#### DATA RECORDS
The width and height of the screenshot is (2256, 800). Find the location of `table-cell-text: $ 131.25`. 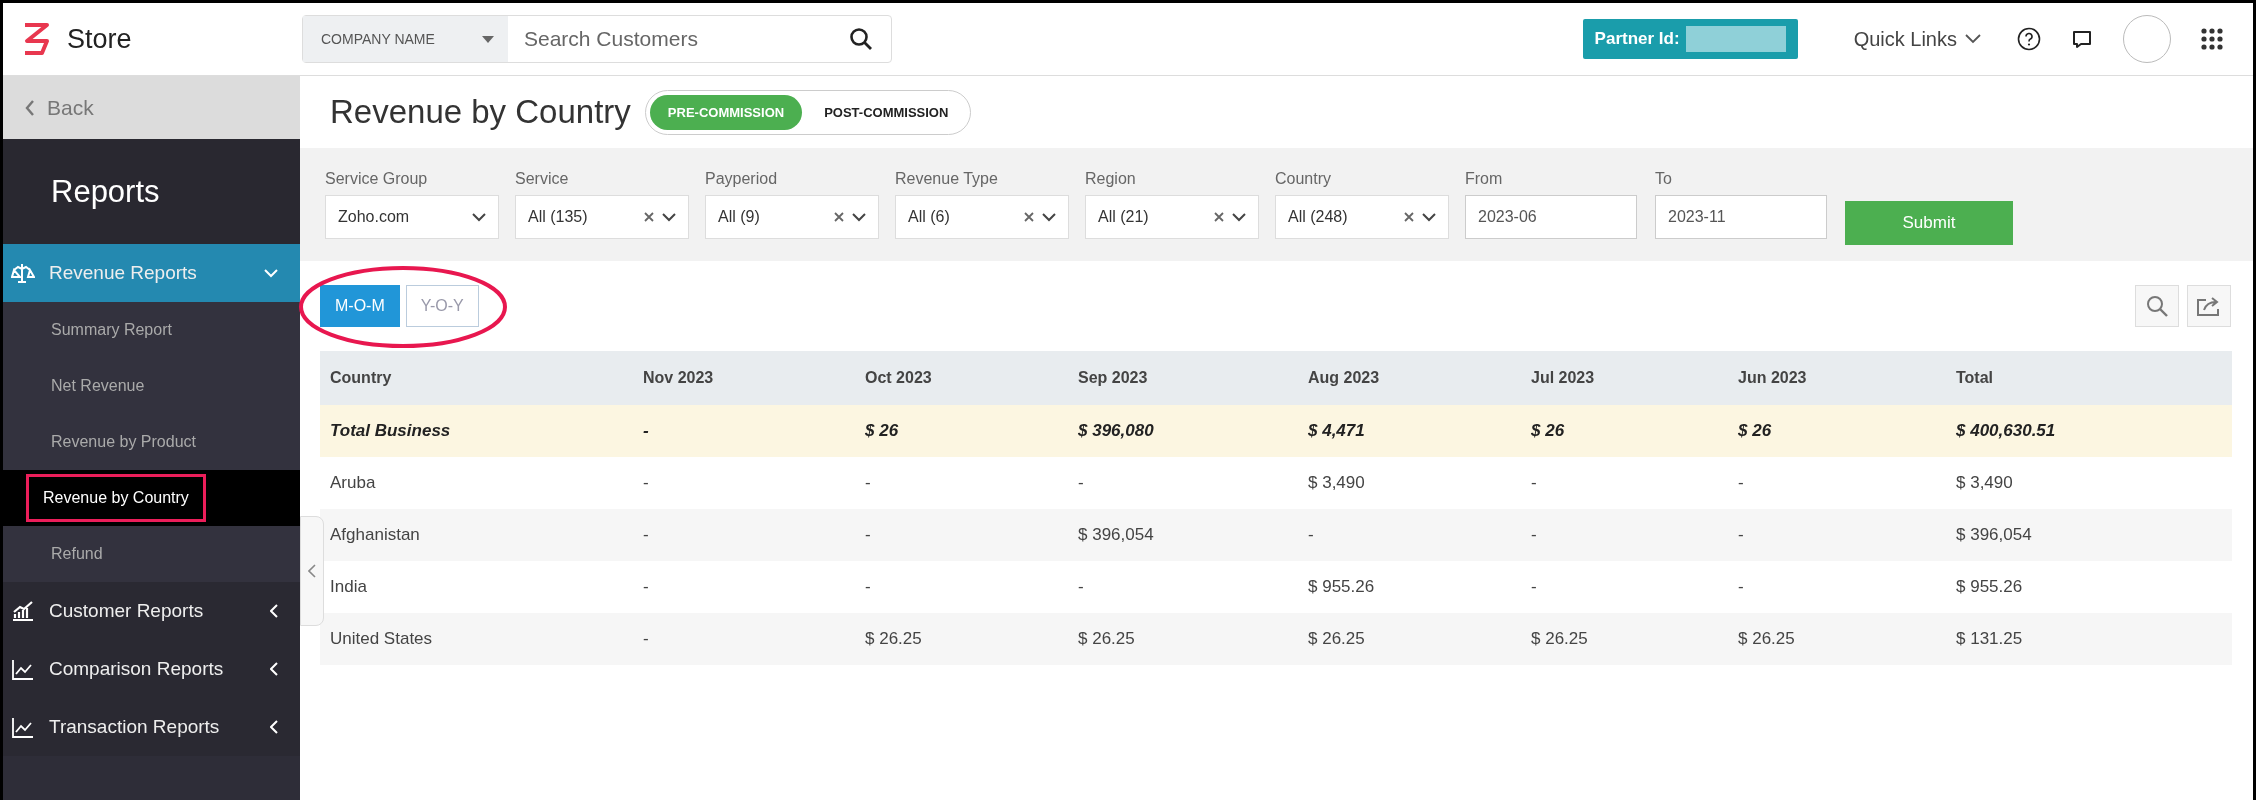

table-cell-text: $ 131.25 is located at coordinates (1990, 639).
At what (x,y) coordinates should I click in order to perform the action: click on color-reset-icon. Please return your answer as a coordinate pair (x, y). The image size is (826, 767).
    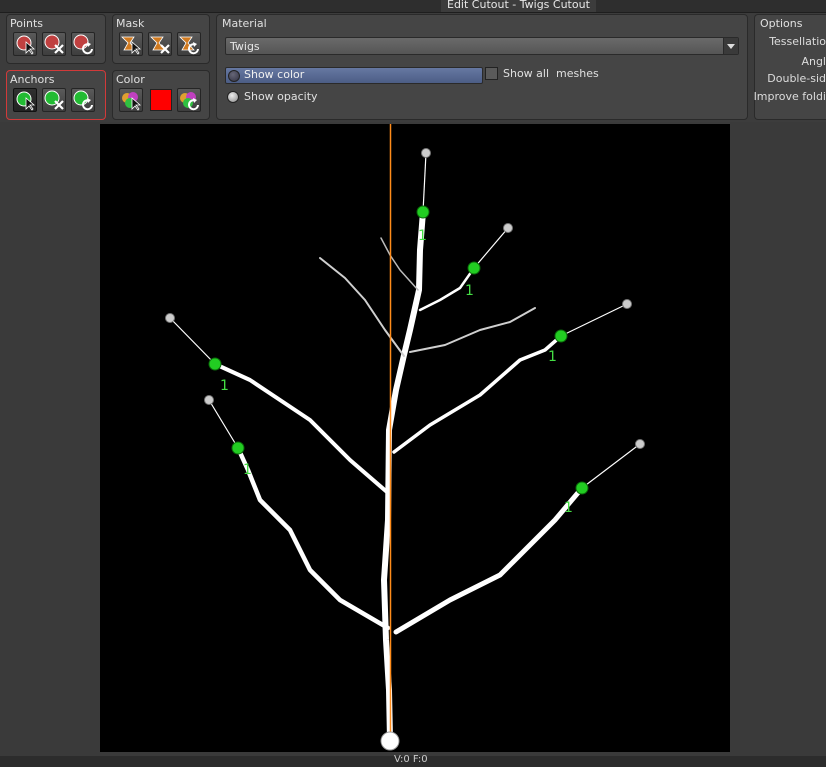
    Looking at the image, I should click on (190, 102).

---

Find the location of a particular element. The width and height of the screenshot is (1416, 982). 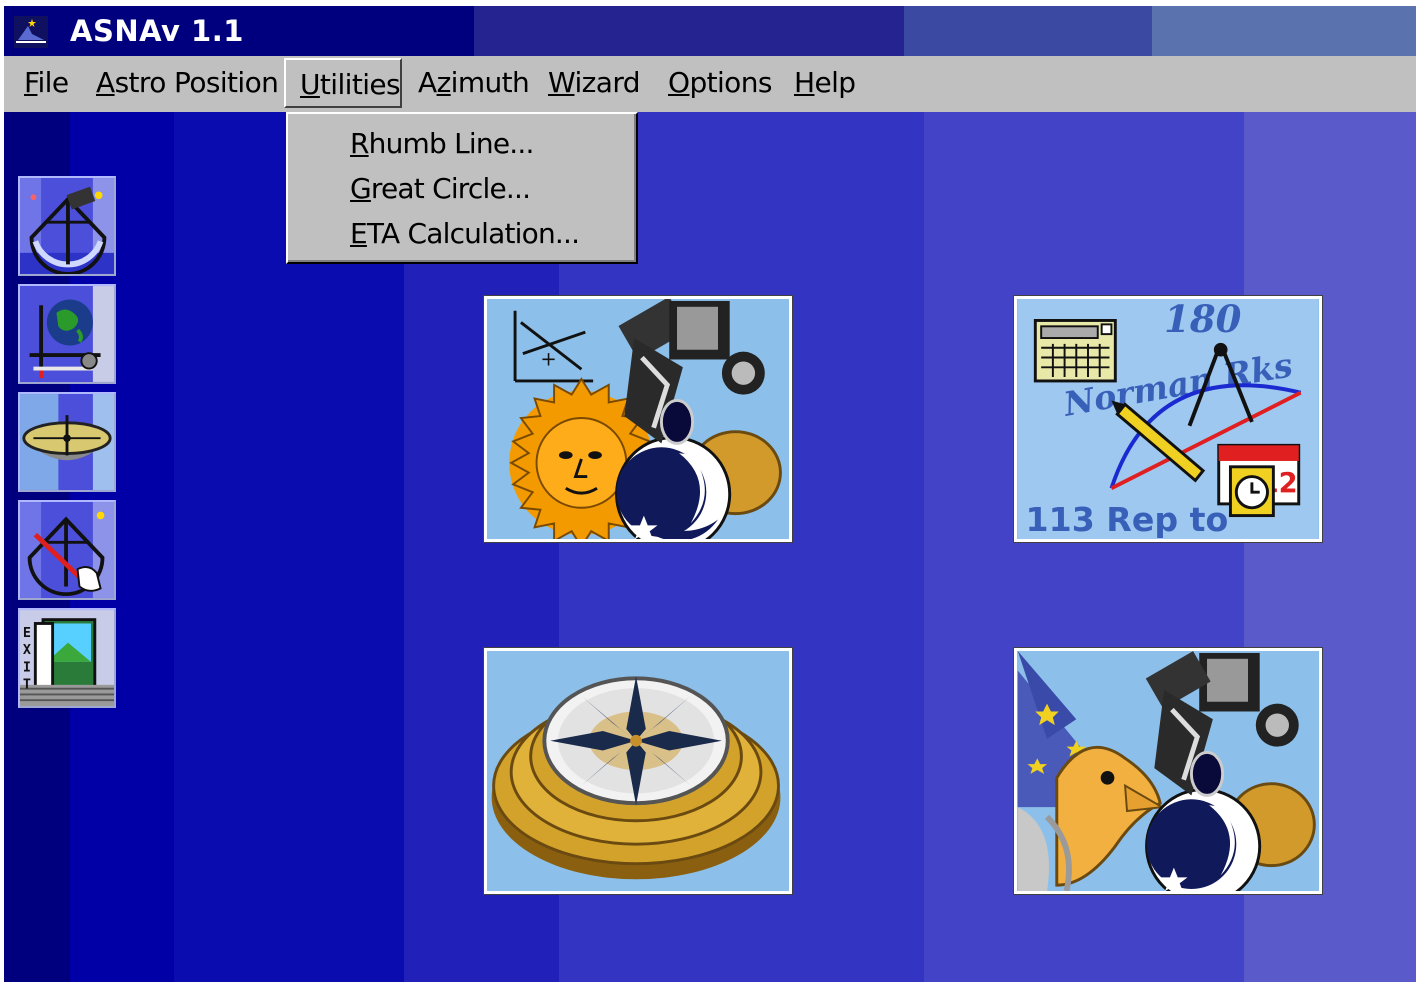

#### EXERCISE
Retype the data word for word, starting at the line that contains "The width and height of the screenshot is (2256, 800)." and ending at the line that contains "Looking at the", with both of those lines included. Leave the pictures out.

#### EXERCISE OUTPUT
The width and height of the screenshot is (2256, 800). Find the location of `table-cell-text: $ 131.25`. 

table-cell-text: $ 131.25 is located at coordinates (1990, 639).
At what (x,y) coordinates should I click in order to perform the action: click on color-reset-icon. Please return your answer as a coordinate pair (x, y). The image size is (826, 767).
    Looking at the image, I should click on (190, 102).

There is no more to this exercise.